After Jimi Hendrix 
    For Joe 
I met him when my lungs were clean, typically 
after dusk, escaping unsupervised into our own night 
club, where a dark bird beckoned through a haze, electric  
in its longing, leading the way to my future amplified 
by smoky ruin. I’d like to say I don’t do things only when sad  
chimes tell me so, but there was something irresistible  
about riding in that old pickup on the way to the mountain  
with a sweet friend who taught me how to roll and drink  
black coffee, then disappeared. Out of the blue.
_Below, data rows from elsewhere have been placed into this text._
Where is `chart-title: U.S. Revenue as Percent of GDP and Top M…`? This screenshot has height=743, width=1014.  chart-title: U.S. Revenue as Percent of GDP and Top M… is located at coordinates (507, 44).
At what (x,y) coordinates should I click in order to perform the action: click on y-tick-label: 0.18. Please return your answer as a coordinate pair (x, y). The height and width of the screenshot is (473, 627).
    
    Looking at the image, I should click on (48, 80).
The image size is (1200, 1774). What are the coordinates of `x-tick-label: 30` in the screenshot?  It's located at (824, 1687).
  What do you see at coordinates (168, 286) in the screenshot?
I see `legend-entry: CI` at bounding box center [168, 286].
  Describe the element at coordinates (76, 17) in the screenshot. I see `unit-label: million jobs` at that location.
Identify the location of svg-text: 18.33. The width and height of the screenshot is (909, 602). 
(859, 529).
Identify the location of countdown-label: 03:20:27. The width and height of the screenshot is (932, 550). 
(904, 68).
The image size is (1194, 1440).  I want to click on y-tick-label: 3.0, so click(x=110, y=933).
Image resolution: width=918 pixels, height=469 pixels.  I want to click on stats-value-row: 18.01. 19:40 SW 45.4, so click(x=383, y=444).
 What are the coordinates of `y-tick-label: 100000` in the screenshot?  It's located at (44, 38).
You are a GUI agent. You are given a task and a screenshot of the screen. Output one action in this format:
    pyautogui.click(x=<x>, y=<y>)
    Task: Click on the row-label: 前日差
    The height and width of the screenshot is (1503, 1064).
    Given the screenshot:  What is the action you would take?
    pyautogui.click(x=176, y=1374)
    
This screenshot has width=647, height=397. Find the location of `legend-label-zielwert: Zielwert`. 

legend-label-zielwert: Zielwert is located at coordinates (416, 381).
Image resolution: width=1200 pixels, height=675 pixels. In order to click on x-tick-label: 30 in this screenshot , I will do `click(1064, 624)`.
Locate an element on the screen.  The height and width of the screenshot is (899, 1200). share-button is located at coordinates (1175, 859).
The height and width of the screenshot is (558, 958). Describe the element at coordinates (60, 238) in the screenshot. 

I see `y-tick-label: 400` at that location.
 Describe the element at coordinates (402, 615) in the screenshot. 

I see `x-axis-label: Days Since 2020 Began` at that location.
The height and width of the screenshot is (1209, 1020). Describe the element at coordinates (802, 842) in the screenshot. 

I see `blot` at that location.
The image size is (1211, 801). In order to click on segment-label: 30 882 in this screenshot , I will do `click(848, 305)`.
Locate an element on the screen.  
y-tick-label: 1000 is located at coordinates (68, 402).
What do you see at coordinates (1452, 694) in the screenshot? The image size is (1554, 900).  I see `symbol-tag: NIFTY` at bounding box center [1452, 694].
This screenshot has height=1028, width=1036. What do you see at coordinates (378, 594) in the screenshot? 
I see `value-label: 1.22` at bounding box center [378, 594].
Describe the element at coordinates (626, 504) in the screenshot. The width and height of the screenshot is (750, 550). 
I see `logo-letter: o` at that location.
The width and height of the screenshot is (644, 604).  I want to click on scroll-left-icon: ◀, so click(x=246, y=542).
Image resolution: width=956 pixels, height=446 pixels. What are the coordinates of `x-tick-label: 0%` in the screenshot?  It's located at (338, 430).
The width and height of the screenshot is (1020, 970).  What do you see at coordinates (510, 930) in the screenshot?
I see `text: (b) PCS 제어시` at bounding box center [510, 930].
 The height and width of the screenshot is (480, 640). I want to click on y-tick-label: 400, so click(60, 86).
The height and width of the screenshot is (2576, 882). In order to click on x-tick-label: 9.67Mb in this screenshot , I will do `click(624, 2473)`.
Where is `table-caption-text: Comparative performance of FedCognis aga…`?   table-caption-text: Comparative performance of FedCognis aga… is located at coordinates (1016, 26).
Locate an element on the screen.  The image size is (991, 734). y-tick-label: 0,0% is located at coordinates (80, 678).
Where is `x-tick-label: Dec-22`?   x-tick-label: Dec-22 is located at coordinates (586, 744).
The brake lights 
didn’t work, so there was no indication of slowing down;   
and the window was jammed half-mast, so even in the winter  
we sucked down stimulants under a flat sky, in a flurry  
that filled the cab with snow: two boys assuming adulthood  
had arrived early, practicing a new language, broken, bending  
around a curve that would certainly take us somewhere. Icy  
roads were the least of our concern. At that time in our lives 
no time was a bad time for being unwise. Now, ill-advised, 
I’ve stayed up all night again. It’s five o’clock in the morning,  
and I hear the familiar call of a bird in the night—Hey Joe. 
The rainless roll of high thunder persuades me to return  
to old habits. It’s been a decade since we spoke, and here I am  
waiting, tasting for invisible notes of campfire and quinine.